Example - your router IP is 192.168.0.1. Then your Pi-Hole should have a static IP between 192.168.0.x, where x is an unused IP address in the range 2 to 254.


#7

Ah but I thought the router was able to communicate with several sub networks, it’s not his goal?

I deactivated the DHCP server of my router and activated the pi-hole using the same range, and I put the IP address of my router, but I did a leak test DNS and I saw that he was still using the DNS of my router.

I did some tests and I noticed that it was with the IPV6, for example in my NetworkManager if on the IPV6 tab I put “Automatic, DHCP only” there it blocks me all right, and when I was using my ISP router and I had just modified the IPV4 in NetworkManager by putting pi hole in DNS (192.168.1.X) without touching the IPV6 there blocking me anyway without DNS leakage, and without touching the IPV6,

On the other hand on my phone I also had ads even using pi-hole and my router in DHCP server, what can I do, I have to disable the IPV6 on the router?


#9

The router usually acts as a gateway and NAT so that your local devices can connect to the greater internet. Your local network seems to be on 192.168.1.X, so Pi-hole should have an address in that range.
When you change DHCP servers, you should restart devices so they get the new DHCP information.
Some routers, even when you turn off DHCP, still keep DHCPv6 running, which can be a nuisance. This is a router problem, which is out of scope for Pi-hole to try and fix itself.


#10

So i need to disable ipv6 ? I don’t know if it’s a good idea,

I have some problem with my pi zero as a dhcp server, maybe switch to another pi ?


#11

Why do think it’s not a good idea? If you don’t need or use IPV6, disabling it will not cause problems.

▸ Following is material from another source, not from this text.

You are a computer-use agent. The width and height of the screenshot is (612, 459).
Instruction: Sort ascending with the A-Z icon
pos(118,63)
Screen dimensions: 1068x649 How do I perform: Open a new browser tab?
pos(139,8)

I don’t think will solve your problem. It’s not a Pi hardware issue, it’s a network configuration issue.


#12

A post was split to a new topic: Cannot get Pi-Hole to work


#13

I don’t know why, sometimes the DHCP server is very slow to give me an ip, the pi doesn’t respond, i have 400M used on the pi zero don’t know why


#14

DHCP servers do very little work. Once every lease period (usually a day), they hand out an IP address to a handful of clients.

I assume this is RAM used? On a Pi Zero with 512MB of RAM this could cause system slowness.

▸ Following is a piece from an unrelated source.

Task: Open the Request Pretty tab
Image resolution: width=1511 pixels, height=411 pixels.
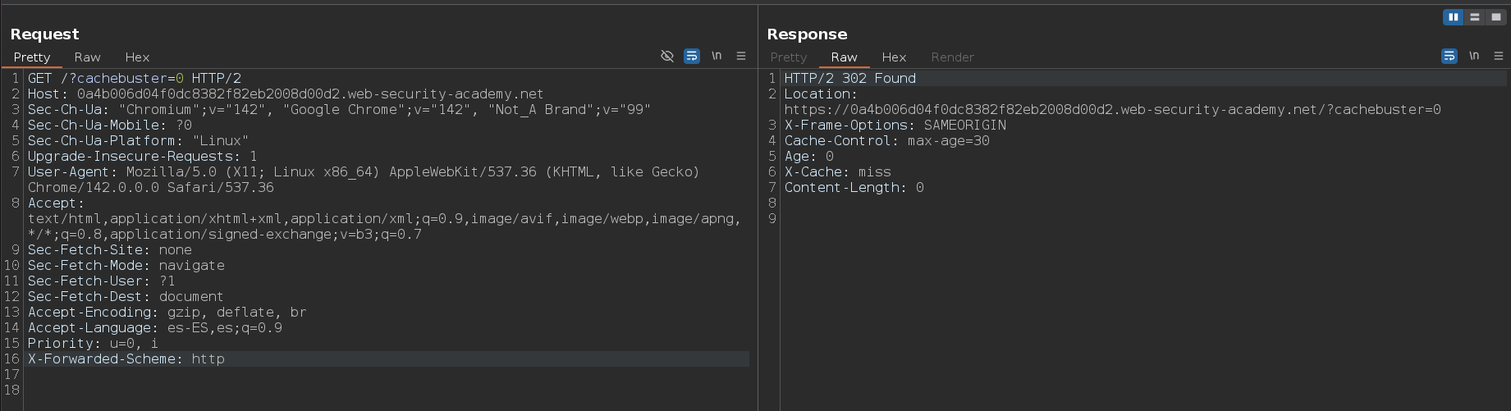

How many domains are on your blocklist, and what method of domain blocking do you use? To test domain blocking method, run dig flurry.com If this returns 0.0.0.0 it’s NULL blocking, if the IP of your Pi-Hole it’s IP blocking.


#15

I have disabled DHCP on my ISP router and enabled on pi-hole, i don’t know why i got blank pages and need to wait with pi-hole as a dhcp server

Yeah it’s IP blocking :
;; Query time: 2 msec
;; SERVER: 127.0.0.1#53(127.0.0.1)


#16

If you have a large number of domains on your blocklists, this can eat up a lot of your RAM. Also, the blocking mode can significantly affect the RAM usage.

What is the full output of these commands:

dig flurry.com

echo ">stats" | nc localhost 4711


#17

; <<>> DiG 9.10.3-P4-Raspbian <<>> flurry.com
;; global options: +cmd
;; Got answer:
;; ->>HEADER<<- opcode: QUERY, status: NOERROR, id: 4741
;; flags: qr aa rd ra; QUERY: 1, ANSWER: 1, AUTHORITY: 0, ADDITIONAL: 1

;; OPT PSEUDOSECTION:
; EDNS: version: 0, flags:; udp: 4096
;; QUESTION SECTION:
;flurry.com. IN A

;; ANSWER SECTION:
flurry.com. 2 IN A 0.0.0.0

;; Query time: 2 msec
;; SERVER: 127.0.0.1#53(127.0.0.1)
;; WHEN: Sat Sep 15 03:09:02 CEST 2018
;; MSG SIZE rcvd: 55

domains_being_blocked 2636003

dns_queries_today 10091
ads_blocked_today 3093
ads_percentage_today 30.651075
unique_domains 1012
queries_forwarded 3909
queries_cached 3089
clients_ever_seen 7
unique_clients 7
dns_queries_all_types 10135
reply_NODATA 554
reply_NXDOMAIN 30
reply_CNAME 764
reply_IP 2299
status enabled


#18

#19

When using Null blocking the memory usage is doubled because the table has to contain the IPv4 and the IPv6 entry.

This is not the case for NXDOMAIN

:zipper_mouth_face:


#20

So i need to upgrade to an pi 3 i think


#21

Do you have almost 2.64 million domains blocked?

If so, do you think that is efficient. I block 0.22 million domain and that already overkill.